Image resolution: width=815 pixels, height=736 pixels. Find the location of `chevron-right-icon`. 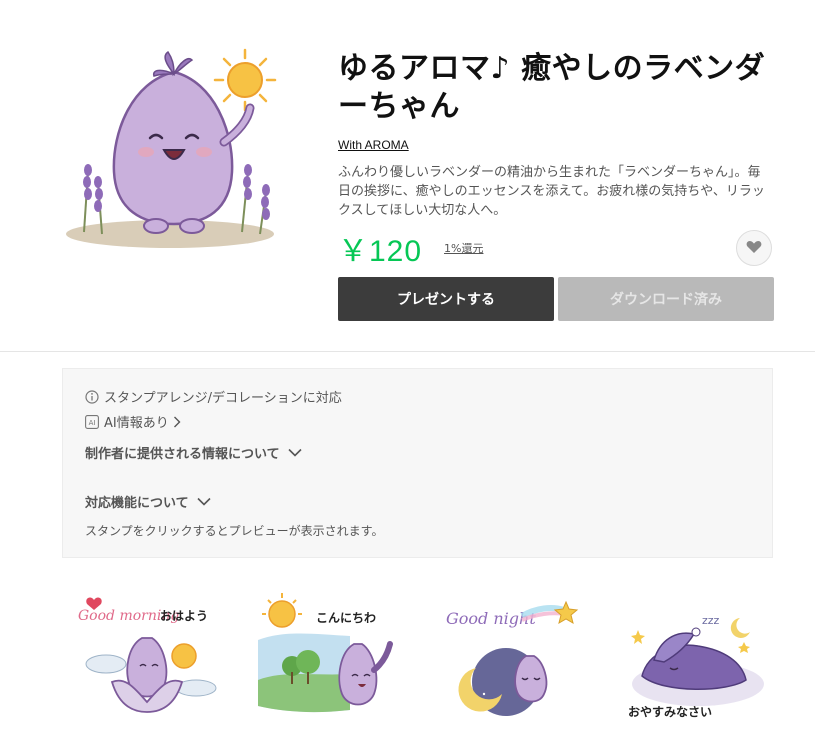

chevron-right-icon is located at coordinates (177, 422).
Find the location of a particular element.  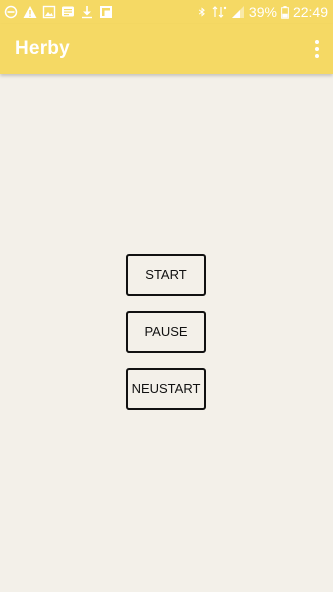

cell-signal-icon is located at coordinates (238, 12).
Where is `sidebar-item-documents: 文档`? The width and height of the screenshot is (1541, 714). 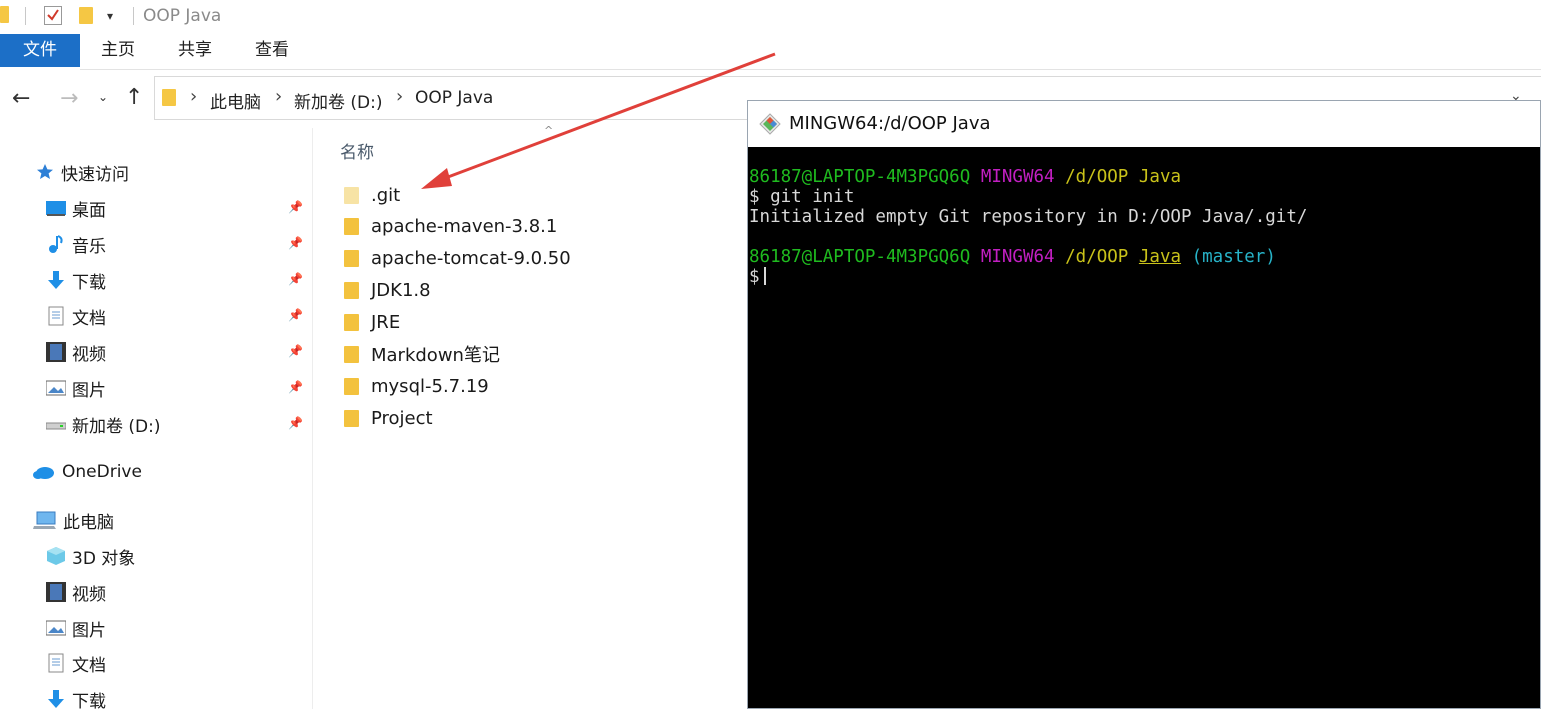 sidebar-item-documents: 文档 is located at coordinates (76, 316).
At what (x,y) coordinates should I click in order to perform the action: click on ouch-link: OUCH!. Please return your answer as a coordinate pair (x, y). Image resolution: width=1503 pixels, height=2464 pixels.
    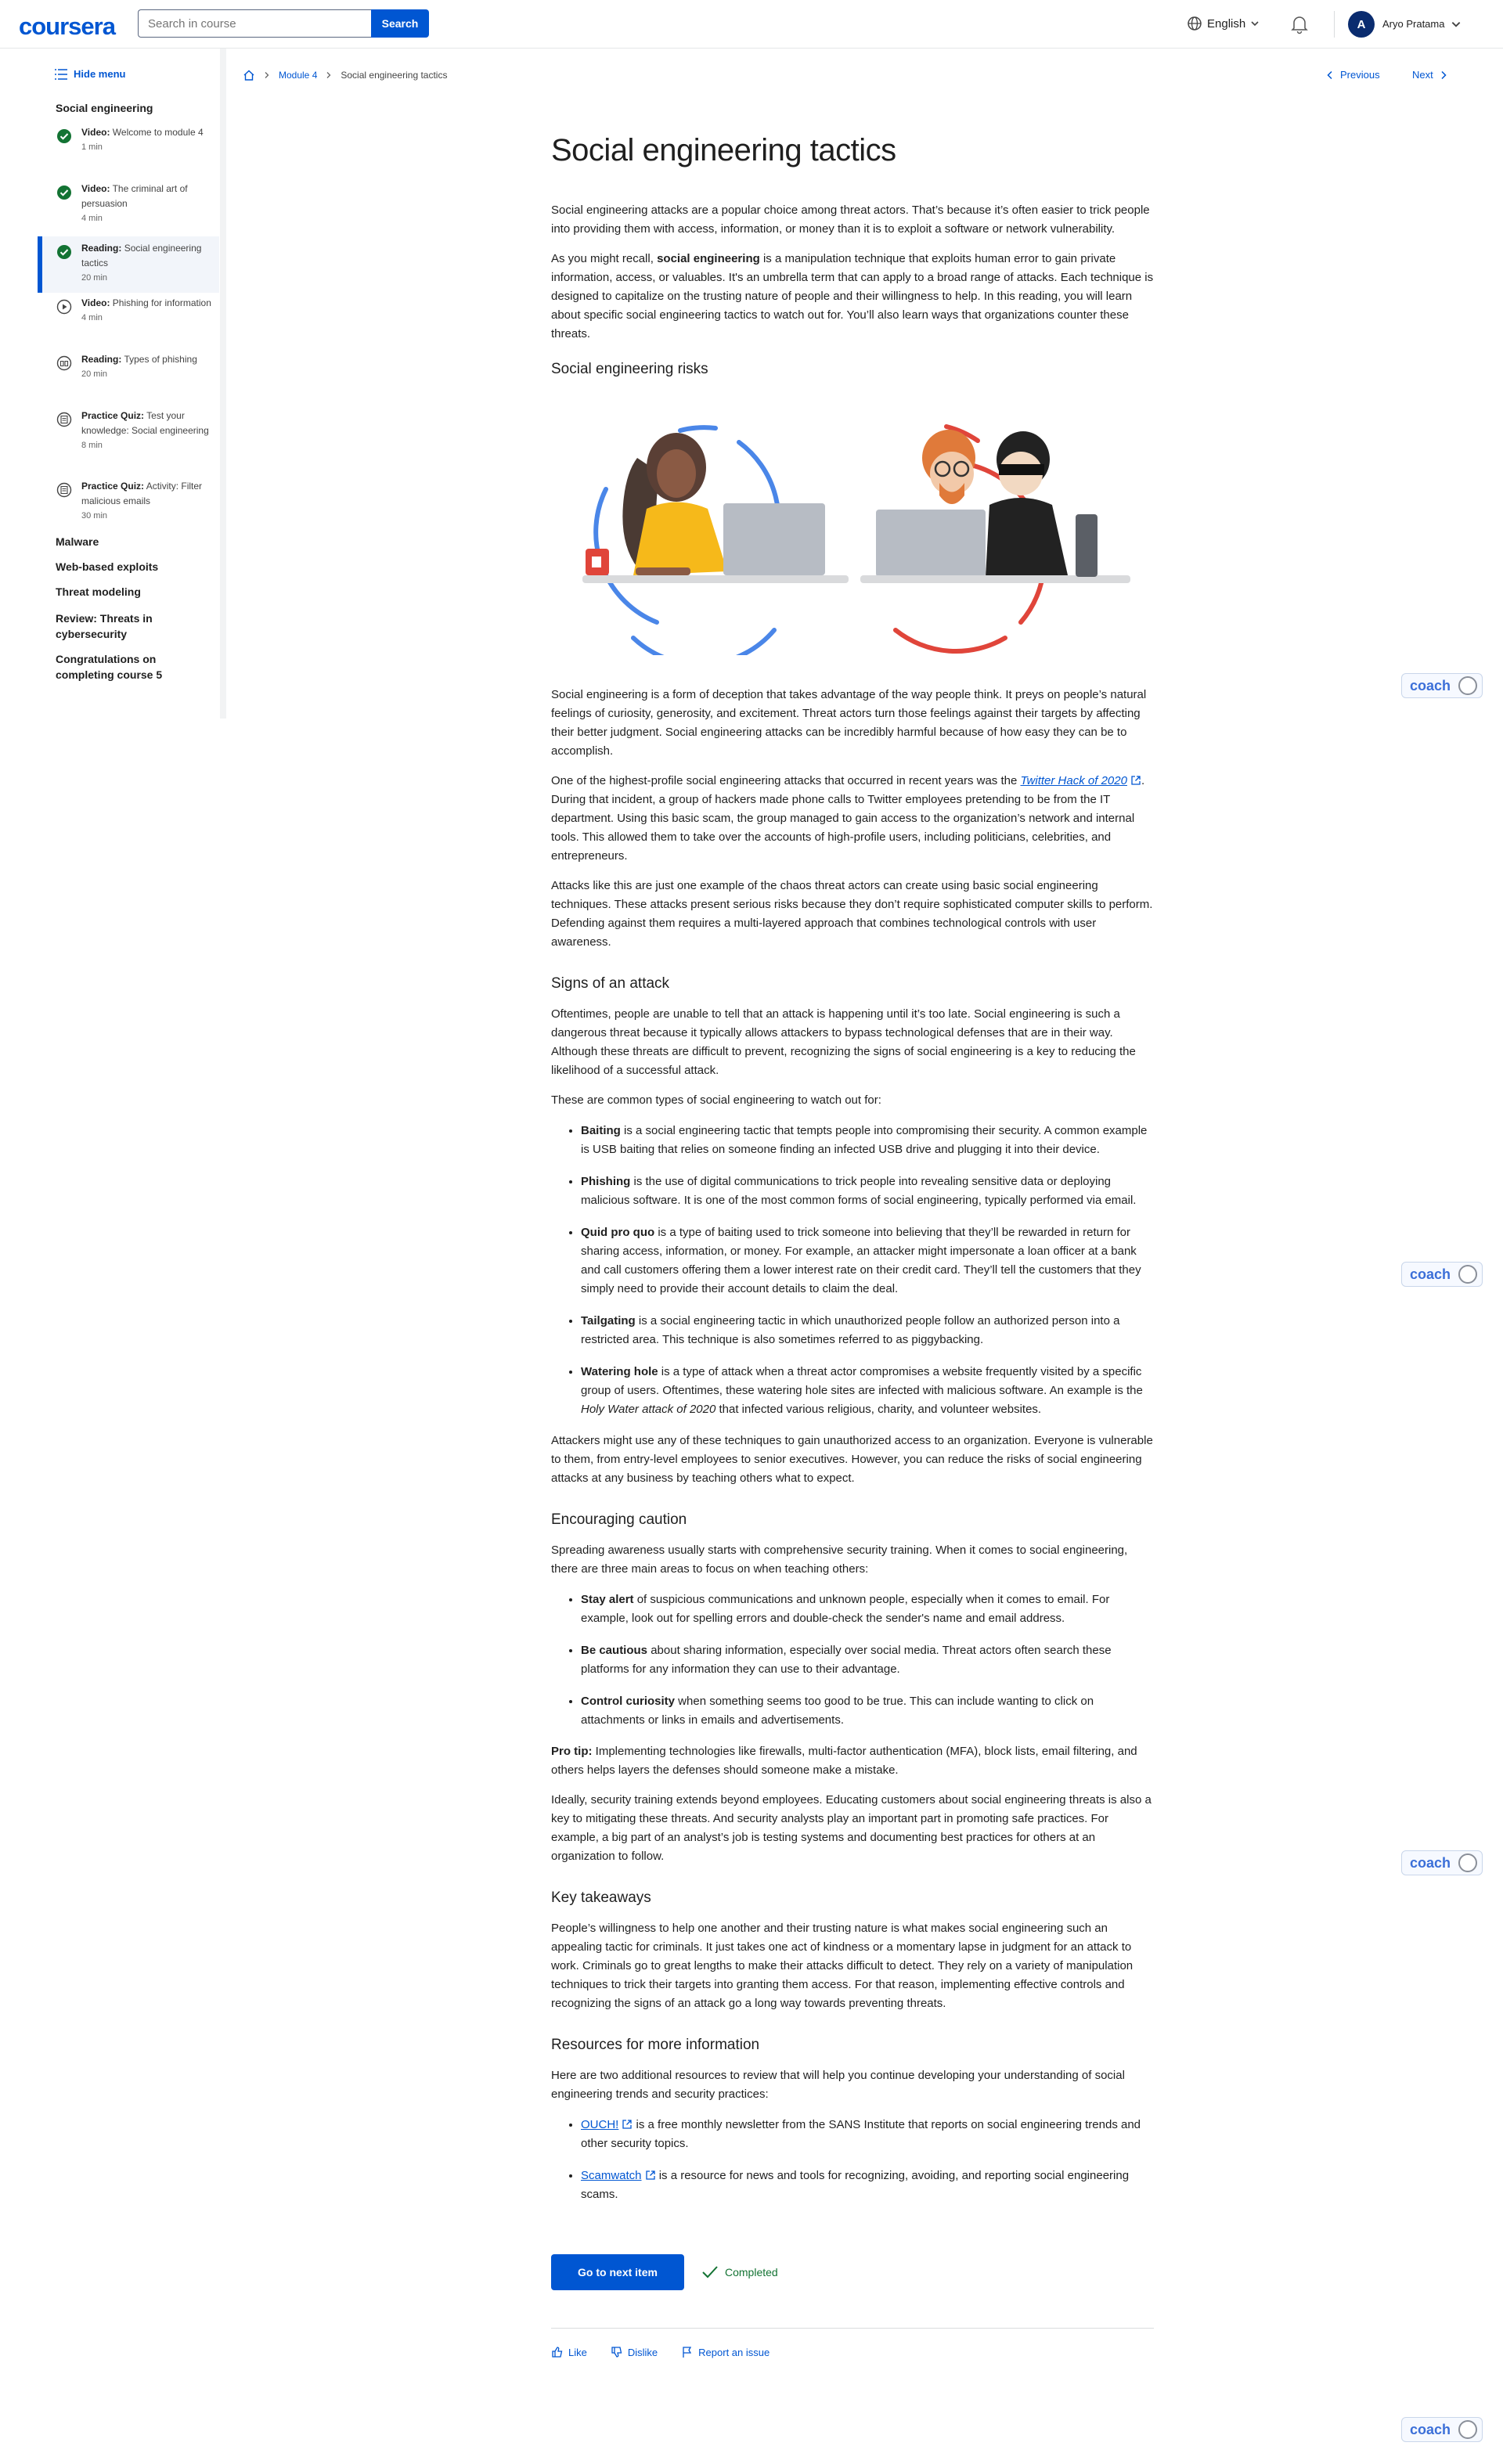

** About this task **
Copy the listing above word for word, starting at its first line and ending with the line that contains "cell-signal-icon is located". Leave the pictures out of your copy.

** Answer section **
Image resolution: width=815 pixels, height=736 pixels. Find the location of `chevron-right-icon`. 

chevron-right-icon is located at coordinates (177, 422).
Find the location of a particular element.  

cell-signal-icon is located at coordinates (238, 12).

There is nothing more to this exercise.